Information shown

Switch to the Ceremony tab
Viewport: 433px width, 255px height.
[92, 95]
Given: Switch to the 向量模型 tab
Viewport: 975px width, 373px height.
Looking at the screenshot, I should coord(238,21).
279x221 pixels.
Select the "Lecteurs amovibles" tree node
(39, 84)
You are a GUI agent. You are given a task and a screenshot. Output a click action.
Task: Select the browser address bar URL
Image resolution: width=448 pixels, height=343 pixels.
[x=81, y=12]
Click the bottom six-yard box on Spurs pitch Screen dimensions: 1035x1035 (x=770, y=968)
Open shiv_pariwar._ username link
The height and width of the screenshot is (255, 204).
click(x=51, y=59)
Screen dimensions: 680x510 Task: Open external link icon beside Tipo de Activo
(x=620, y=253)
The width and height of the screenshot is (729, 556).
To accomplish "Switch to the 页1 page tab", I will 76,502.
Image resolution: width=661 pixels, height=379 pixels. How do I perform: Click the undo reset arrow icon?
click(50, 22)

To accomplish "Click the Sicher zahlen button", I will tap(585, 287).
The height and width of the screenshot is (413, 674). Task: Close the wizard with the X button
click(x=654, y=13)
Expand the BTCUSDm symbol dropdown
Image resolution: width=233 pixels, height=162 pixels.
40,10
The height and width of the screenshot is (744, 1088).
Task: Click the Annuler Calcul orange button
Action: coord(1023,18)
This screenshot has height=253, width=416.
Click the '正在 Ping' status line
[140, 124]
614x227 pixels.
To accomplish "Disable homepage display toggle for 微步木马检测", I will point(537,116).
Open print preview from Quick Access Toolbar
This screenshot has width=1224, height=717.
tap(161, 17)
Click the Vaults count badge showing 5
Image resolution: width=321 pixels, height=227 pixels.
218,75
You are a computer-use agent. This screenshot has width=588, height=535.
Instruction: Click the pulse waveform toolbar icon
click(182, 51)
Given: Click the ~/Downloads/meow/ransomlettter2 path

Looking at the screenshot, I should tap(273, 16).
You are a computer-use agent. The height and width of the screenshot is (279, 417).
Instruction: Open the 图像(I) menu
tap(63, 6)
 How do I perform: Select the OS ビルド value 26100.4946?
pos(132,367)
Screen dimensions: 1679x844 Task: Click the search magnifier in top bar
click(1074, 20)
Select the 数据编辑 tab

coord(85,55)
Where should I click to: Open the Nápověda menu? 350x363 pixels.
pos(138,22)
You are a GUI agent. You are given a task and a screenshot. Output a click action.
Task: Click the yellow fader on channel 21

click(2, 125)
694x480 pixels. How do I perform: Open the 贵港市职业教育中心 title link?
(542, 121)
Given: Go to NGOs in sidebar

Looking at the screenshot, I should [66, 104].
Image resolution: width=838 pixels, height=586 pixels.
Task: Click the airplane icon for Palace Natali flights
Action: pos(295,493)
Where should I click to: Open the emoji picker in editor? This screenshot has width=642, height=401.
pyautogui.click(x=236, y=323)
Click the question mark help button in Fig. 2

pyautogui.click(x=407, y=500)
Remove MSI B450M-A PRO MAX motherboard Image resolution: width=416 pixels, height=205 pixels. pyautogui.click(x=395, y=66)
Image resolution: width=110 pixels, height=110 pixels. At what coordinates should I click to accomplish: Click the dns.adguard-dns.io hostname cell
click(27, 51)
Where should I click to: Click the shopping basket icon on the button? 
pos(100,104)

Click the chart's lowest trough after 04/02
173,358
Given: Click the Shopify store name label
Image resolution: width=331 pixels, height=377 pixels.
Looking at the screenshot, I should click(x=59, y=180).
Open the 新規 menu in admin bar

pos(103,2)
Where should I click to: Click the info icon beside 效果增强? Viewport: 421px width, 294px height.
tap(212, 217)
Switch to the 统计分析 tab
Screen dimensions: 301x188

What you need to do
An exact copy of all the records above is needed.

Task answer
Switch to the Ceremony tab
Viewport: 433px width, 255px height.
[92, 95]
Given: Switch to the 向量模型 tab
Viewport: 975px width, 373px height.
Looking at the screenshot, I should coord(238,21).
279x221 pixels.
Select the "Lecteurs amovibles" tree node
(39, 84)
You are a GUI agent. You are given a task and a screenshot. Output a click action.
Task: Select the browser address bar URL
Image resolution: width=448 pixels, height=343 pixels.
[x=81, y=12]
Click the bottom six-yard box on Spurs pitch Screen dimensions: 1035x1035 (x=770, y=968)
Open shiv_pariwar._ username link
The height and width of the screenshot is (255, 204).
click(x=51, y=59)
Screen dimensions: 680x510 Task: Open external link icon beside Tipo de Activo
(x=620, y=253)
The width and height of the screenshot is (729, 556).
To accomplish "Switch to the 页1 page tab", I will 76,502.
Image resolution: width=661 pixels, height=379 pixels. How do I perform: Click the undo reset arrow icon?
click(50, 22)

To accomplish "Click the Sicher zahlen button", I will tap(585, 287).
The height and width of the screenshot is (413, 674). Task: Close the wizard with the X button
click(x=654, y=13)
Expand the BTCUSDm symbol dropdown
Image resolution: width=233 pixels, height=162 pixels.
40,10
The height and width of the screenshot is (744, 1088).
Task: Click the Annuler Calcul orange button
Action: coord(1023,18)
This screenshot has height=253, width=416.
Click the '正在 Ping' status line
[140, 124]
614x227 pixels.
To accomplish "Disable homepage display toggle for 微步木马检测", I will point(537,116).
Open print preview from Quick Access Toolbar
This screenshot has width=1224, height=717.
tap(161, 17)
Click the Vaults count badge showing 5
Image resolution: width=321 pixels, height=227 pixels.
218,75
You are a computer-use agent. This screenshot has width=588, height=535.
Instruction: Click the pulse waveform toolbar icon
click(182, 51)
Given: Click the ~/Downloads/meow/ransomlettter2 path

Looking at the screenshot, I should tap(273, 16).
You are a computer-use agent. The height and width of the screenshot is (279, 417).
Instruction: Open the 图像(I) menu
tap(63, 6)
 How do I perform: Select the OS ビルド value 26100.4946?
pos(132,367)
Screen dimensions: 1679x844 Task: Click the search magnifier in top bar
click(1074, 20)
Select the 数据编辑 tab

coord(85,55)
Where should I click to: Open the Nápověda menu? 350x363 pixels.
pos(138,22)
You are a GUI agent. You are given a task and a screenshot. Output a click action.
Task: Click the yellow fader on channel 21

click(2, 125)
694x480 pixels. How do I perform: Open the 贵港市职业教育中心 title link?
(542, 121)
Given: Go to NGOs in sidebar

Looking at the screenshot, I should [66, 104].
Image resolution: width=838 pixels, height=586 pixels.
Task: Click the airplane icon for Palace Natali flights
Action: pos(295,493)
Where should I click to: Open the emoji picker in editor? This screenshot has width=642, height=401.
pyautogui.click(x=236, y=323)
Click the question mark help button in Fig. 2

pyautogui.click(x=407, y=500)
Remove MSI B450M-A PRO MAX motherboard Image resolution: width=416 pixels, height=205 pixels. pyautogui.click(x=395, y=66)
Image resolution: width=110 pixels, height=110 pixels. At what coordinates should I click to accomplish: Click the dns.adguard-dns.io hostname cell
click(27, 51)
Where should I click to: Click the shopping basket icon on the button? 
pos(100,104)

Click the chart's lowest trough after 04/02
173,358
Given: Click the Shopify store name label
Image resolution: width=331 pixels, height=377 pixels.
Looking at the screenshot, I should click(x=59, y=180).
Open the 新規 menu in admin bar

pos(103,2)
Where should I click to: Click the info icon beside 效果增强? Viewport: 421px width, 294px height.
tap(212, 217)
Switch to the 统计分析 tab
Screen dimensions: 301x188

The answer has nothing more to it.